Primarily an action-comedy, there are good laughs in this, with the genre jokes coming from a place of celebration of the genre. The acting is great – Hoult makes a very personable Renfield, his manners making him a man out of time (and we get the occasional Dwight Frye chuckle) and the character contrasts to Awkwafina’s Rebecca really well. She adds an earthiness to the proceedings as, perhaps, the only straight cop in New Orleans. Cage is magnificent as Dracula – it is one of three roles he always wanted to play and the mix of comedy and malevolence works so very, very well and plays to his strengths as an actor.

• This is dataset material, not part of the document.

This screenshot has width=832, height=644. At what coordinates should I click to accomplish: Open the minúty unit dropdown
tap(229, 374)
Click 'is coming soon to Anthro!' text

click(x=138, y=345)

So there are my first impressions. I’ll review proper when it hits the home market but I do urge you to see this one, it was great fun – the humour hit just the right spot for me, buckets of gore at times and Cage doing what he does best. I recognise that it might not be for everyone – comedy is so very subjective – but hopefully it will hit well for most.

The imdb page is here.

Thursday, April 13, 2023

Cemetery of Lost Souls – review


Director: Rodrigo Aragão

Release date: 2020

Contains spoilers

The version of this Brazilian horror film, entitled O Cemitério das Almas Perdidas in the Portuguese, was somewhat different on Tubi as suggested on the IMDb page, which lists it as being 2hr 14mins as opposed to the streaming service's 1hr 34mins. Whether the timing is wrong on IMDb or whether 40-minutes have vanished is unknown. However, given the God-awful dubbing I really do want to see the Brazilian original release. Don’t get me wrong, however, as bad as the dubbing was (and it was) I still enjoyed this flick.

writing the grimoire

It starts with a blind monk, Cipriano, writing in a grimoire as a satanic choir sings and a demon whispers to the monk. A group of monks/knights approach the monastery. We then see them looking down on a man who seems to be being boiled in blood (presumably the satanic monk). The leader of the knights looks at the grimoire when a monk (Renato Chocair) comes to him with a jug and then slits his throat, blood spattering the book. We never get this monk’s true name as when asked he takes the original’s name and calls himself Cipriano.

incongruous

We then see him on the hold of a boat heading to the new colonies. The boat is in a storm and in trouble but Cipriano says that they need not die that day but they will need blood. One of the passengers comes behind another and slits his throat. Cipriano draws sigils on the inner hull in blood and speaks an incantation. He calls upon the demon to withdraw to Hell and take the storm with it, and the storm calms. They reach shore and, as they look up, they see a Gothic castle on a mountain top.

placing the coffin

As incongruous as the castle might seem, a slice of European Gothic in Brazil, it does transmit the nature of the film and is no more incongruous than a castle at the end of a pastel suburban scene in Edward Scissorhands. The film, however, flips to a sunny scene with a young boy running through a clearing, flying a kite. The kite becomes caught in a tree behind a cemetery gate. He climbs to pull it down and falls into the cemetery. He comes round and sees a parade of people carrying a coffin into the cemetery. They leave it just inside the gates – people emerge from the crypt and open it, dragging the bound, living occupant off. The boy passes out.

more like a haunt

He wakes in the clearing and a girl is there but the scene turns dark and he is surrounded by bodies. He wakes again and is in a water run-out in the cliffs above the sea. A long nailed hand comes from the dark and pushes him. He wakes again, an adult in a truck with other performers in their travelling show and we are in the present. The show might be described as a freak show but given the performers all wear costumes, it is actually more like a mobile haunt. They have their first show, after setting up, scaring the locals. However a woman and her cronies come along and accuse them as being in league with the devil. They fail to convince them otherwise and, before they can leave, they are captured – bar the ring master who is murdered – and taken in coffins to the cemetery.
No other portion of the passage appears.